**ABOUT THIS EXERCISE**
Copy only the lines between the one containing "This screenshot has width=1709, height=890." and the end of the records, both included, leaving out pictures.

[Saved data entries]
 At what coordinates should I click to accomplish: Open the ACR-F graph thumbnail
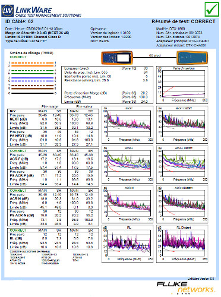(x=128, y=165)
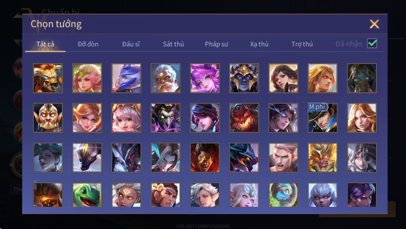This screenshot has height=229, width=406.
Task: Select the Tất cả tab
Action: [45, 44]
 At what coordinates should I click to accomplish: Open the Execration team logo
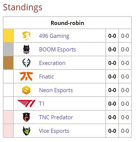pos(26,63)
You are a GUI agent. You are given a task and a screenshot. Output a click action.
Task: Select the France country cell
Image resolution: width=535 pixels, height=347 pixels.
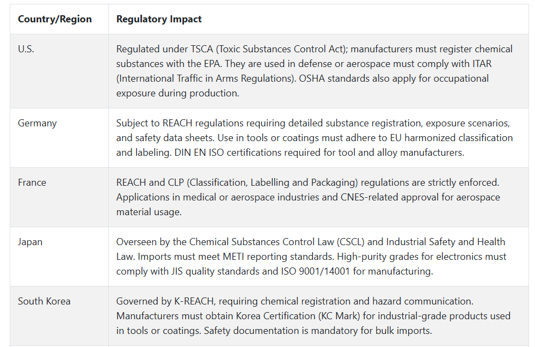32,182
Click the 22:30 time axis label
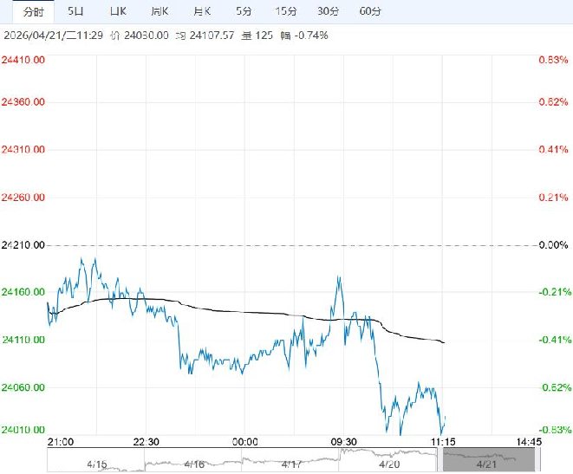The width and height of the screenshot is (573, 474). click(x=147, y=442)
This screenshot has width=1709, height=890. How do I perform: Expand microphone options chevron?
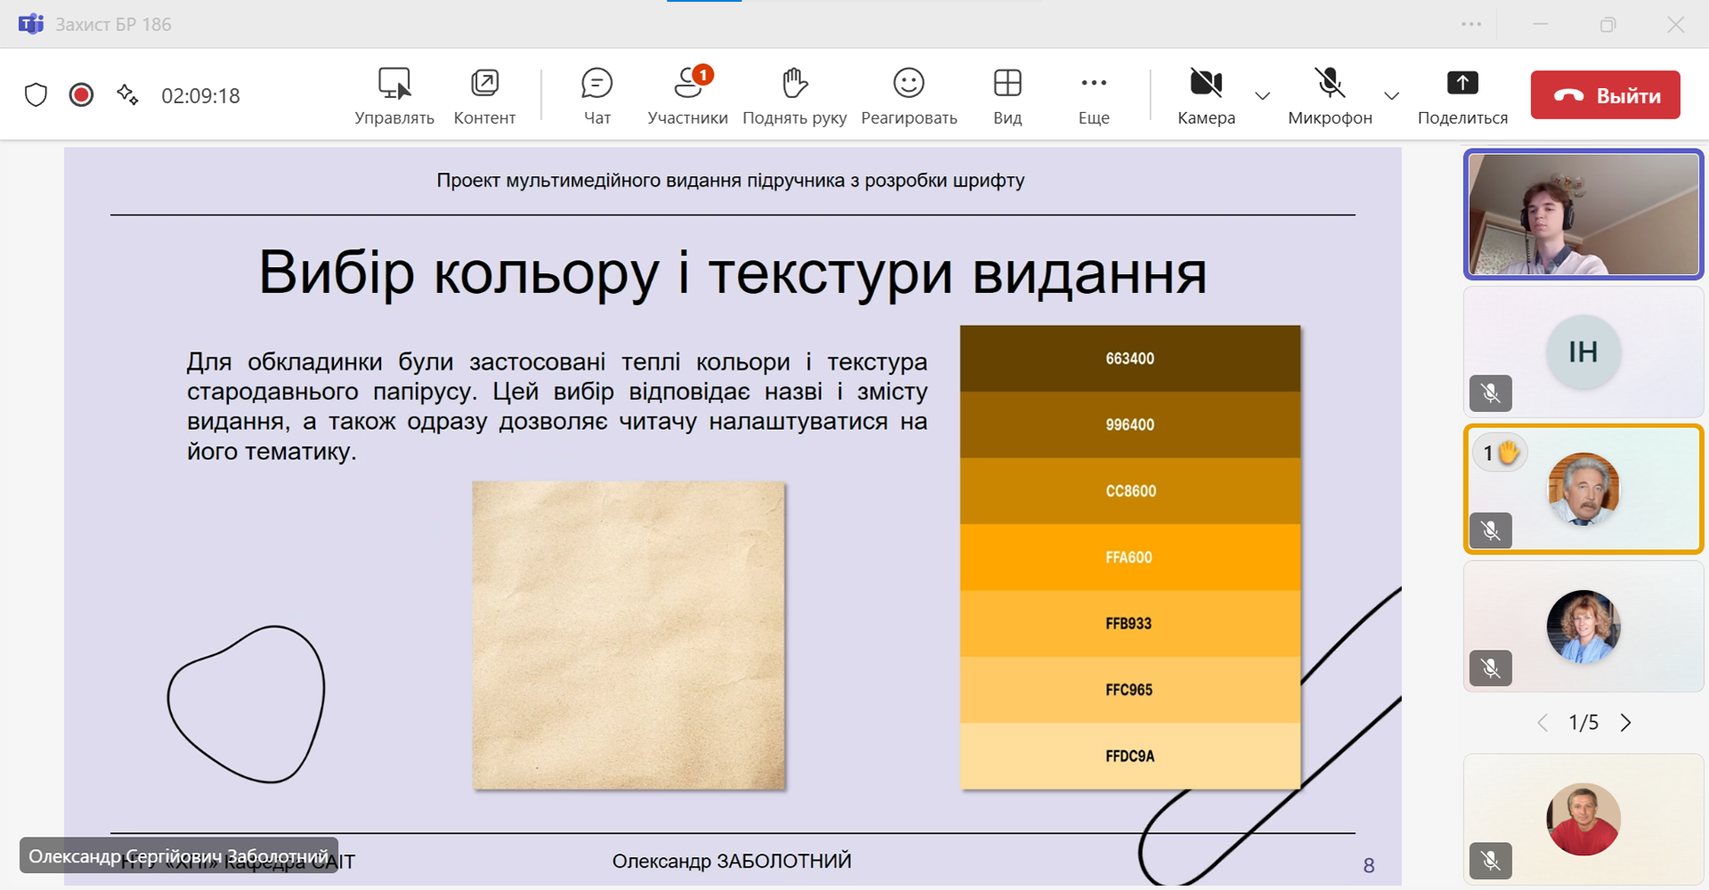(x=1391, y=96)
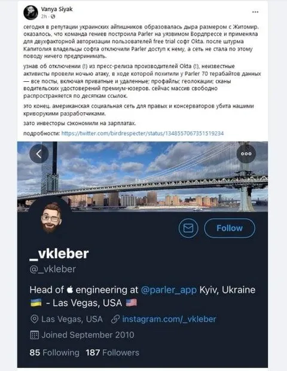Open the instagram.com/_vkleber link
Image resolution: width=287 pixels, height=371 pixels.
coord(169,319)

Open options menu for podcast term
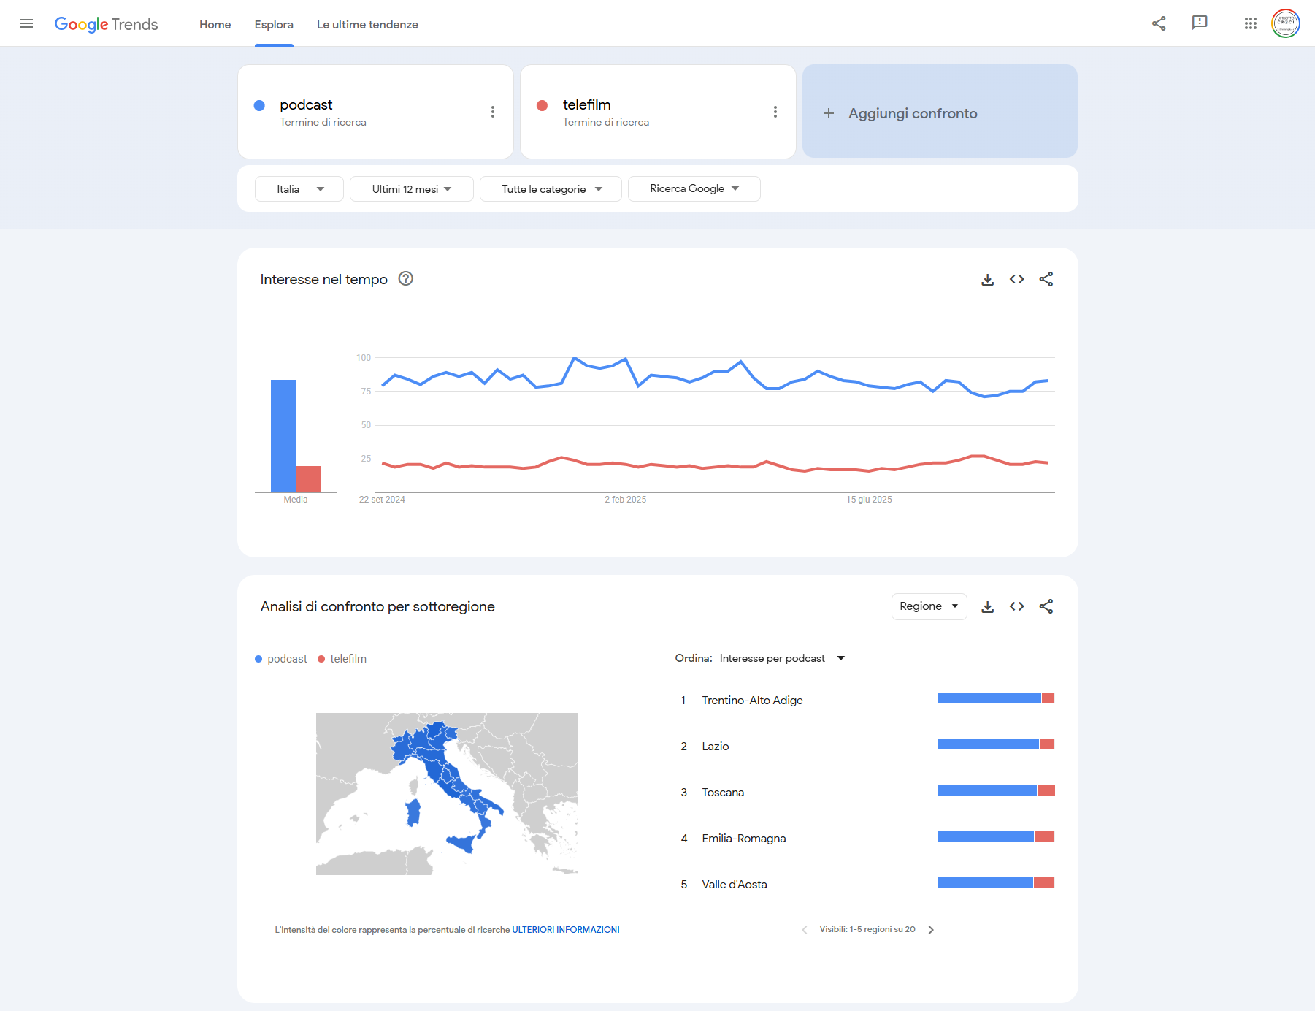pos(493,112)
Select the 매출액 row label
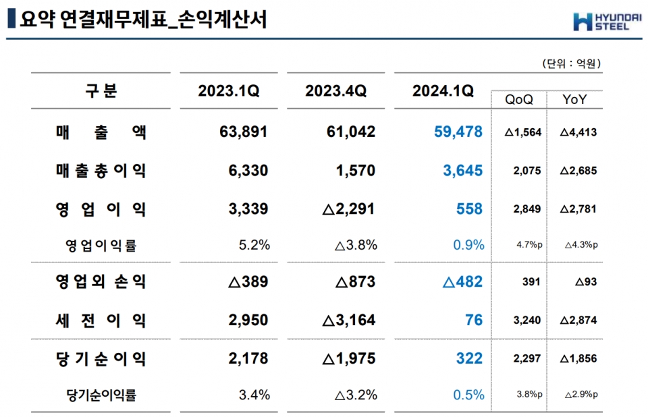The image size is (648, 417). pos(101,132)
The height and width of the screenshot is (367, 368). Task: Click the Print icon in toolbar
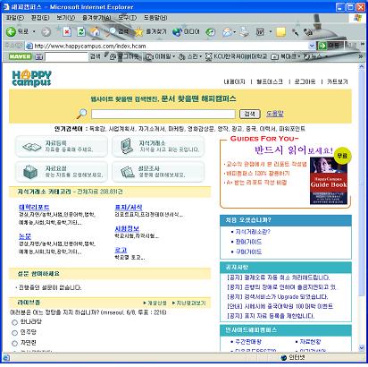tap(245, 31)
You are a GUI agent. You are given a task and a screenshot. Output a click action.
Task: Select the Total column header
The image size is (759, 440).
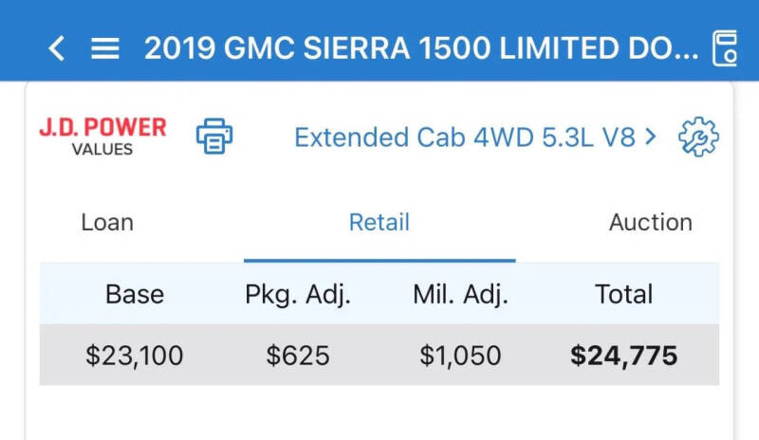click(624, 294)
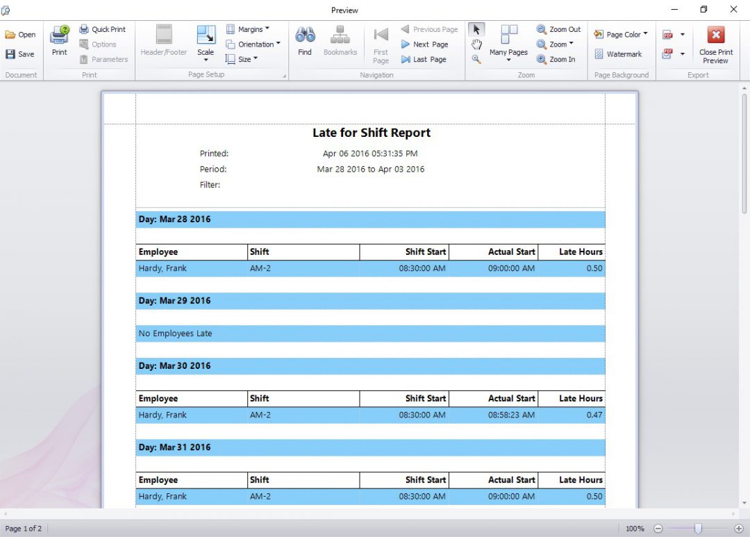This screenshot has height=537, width=750.
Task: Select the pointer selection tool
Action: (x=476, y=29)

**TASK RESPONSE**
This screenshot has width=1709, height=890. How do I perform: Expand microphone options chevron?
(x=1391, y=96)
Open the instagram.com/_vkleber link
Image resolution: width=287 pixels, height=371 pixels.
coord(169,319)

Open options menu for podcast term
pos(493,112)
Select the 매출액 row label
The image size is (648, 417). pos(101,132)
The height and width of the screenshot is (367, 368). Task: Click the Print icon in toolbar
tap(245, 31)
You are a GUI agent. You are given a task and a screenshot. Output a click action.
Task: Select the Total column header
The image size is (759, 440).
click(624, 294)
This screenshot has height=537, width=750.
Task: Select the pointer selection tool
Action: (x=476, y=29)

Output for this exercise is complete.